Soon there will be thousands of ants busily moving the cake crumbs taking this totally wasteful bobbley route that the first ant took. In no time all the crumbs have been transported back to their home so it works, for them.

Swarm Intelligence

We call this swarm intelligence and before we get feeling superior to the ants I have to say that the biggest uses of swarm intelligence are us humans.

We just love dressing up in Taylor Swift style and going to her concerts by the thousands. We dress that way for a good reason – we can fit in without having to think.

This really works as we don’t have time to solve every problem from scratch.

EUIC

What shall I wear today? The same old T-shirt and shorts I left on the floor last night because I was too lazy to put them away. You may think it is being lazy I call it EUIC as I want to appear trendy with the latest acronym. It is short for Effective Use of Intellectual Capacity.

And it keeps us alive. In and on us are trillions of cells, particularly in our gut. Now you won’t see a particular microbe queuing up to be awarded her PhD but together, with the power of swarm intelligence they do an incredible job in powering our intelligent control system and we would soon be dead without them.

So we need to learn to look after them.

 

The villain

Every good fairy story needs a beautiful heroine, a brave hero and an evil villain. Sorry, fairy stories came from the era before sexual equality but we now have made up for that with Kyoshi the all-conquering female avatar.

Let us hope that Kamala is Kyoshi in disguise, that will make the world a better place.

It is just a fact of life that there are harmful microbes, or what I call bad bugs as it is quicker to type.

Humans are very good at killing things, even our fellow humans – there is no other creature that kills members of its own species on such a grand scale, not a record we should be proud of.

We are very good at killing microbes, we do it intentionally with things like Covid which is good but we also do it unintentionally by killing beneficial microbes in our food system which is at the underlying cause of the modern epidemic of chronic diseases.

So how do we kill the bad bugs without killing the good bugs?
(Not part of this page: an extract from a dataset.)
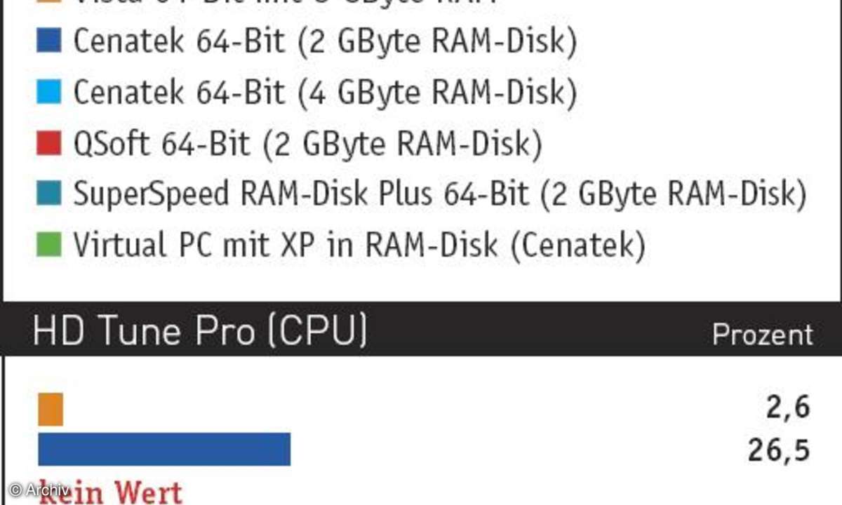The image size is (842, 505).
Task: Pick the teal SuperSpeed legend square
Action: click(49, 194)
A pretty simple but very important question but with a very simple answer.

Ants and worms

Ants and worms are both ace recyclers.

My garden is full of worms and other beneficial creepy crawlies but rarely do I see any ants in my garden while on my patio I never see any worms but it is inundated with ants.

So why the difference?

On my patio I drop crumbs and tell myself (and my wife) I am studying swarm behaviour even though I know that I am just too lazy to pick them up. It is nice and dry so the ants are more than happy but the worms don’t pop in to say Hi!
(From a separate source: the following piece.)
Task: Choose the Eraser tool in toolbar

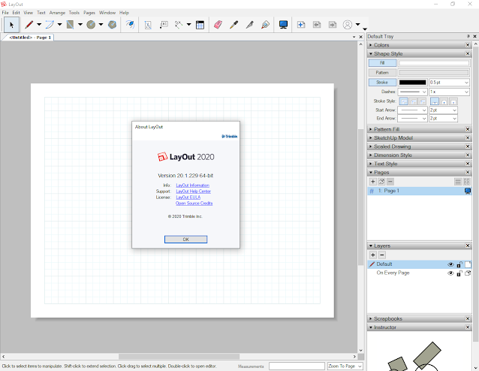Action: (x=218, y=25)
In my garden, I am using the Gbiota flood and flush system so it is maintained at the Goldilocks moisture level which is the key to the Gbiota system. The worms love it but the ants do not.

The only difference is the conditions. You don’t have to be a wizkid in microbiology – just know how to control the conditions – the food and moisture levels.
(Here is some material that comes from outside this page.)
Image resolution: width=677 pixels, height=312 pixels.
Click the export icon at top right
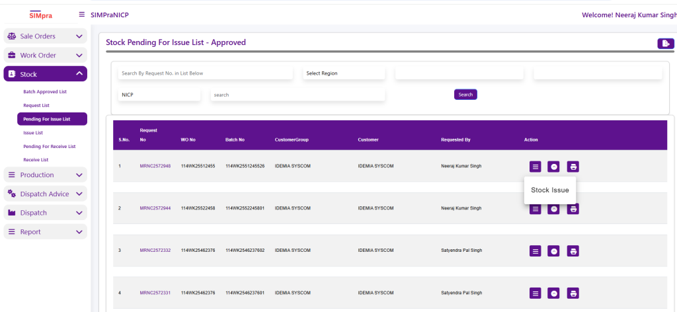point(665,44)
Simply by controlling the conditions the beneficial microbes breed happily away out-competing and out-breeding the harmful microbes.

That is what Gbiota is all about

Create the conditions in the soil to breed beneficial microbes without the harmful ones.

The microbes go into the plants and then into our gut to form so our gut biome is filled with beneficial biota which then forms part of our intelligent control system which sends out hormones which make us want to eat the food that we need.

But we are aiming to create a shift in the food paradigm so people think about food in a different as is described in the various articles.

But the food industry is very skilful in using flavourings to make their food taste good. But the flavour industry uses synthetic flavours which are deliberately targeted to be addictive – they are in business to make money.

It is not possible to compete against that with a week-old cabbage so we focus on food which is eaten shortly after picking when the natural flavours are at a peak and

As a final ps, we do cheat a bit. A week old cabbage is really pretty boring so we grow a variety of plants including herbs, like basil, thyme, oregano, thyme etc which brings a wider variety of microbial species into the system and just makes the food so much more attractive to eat.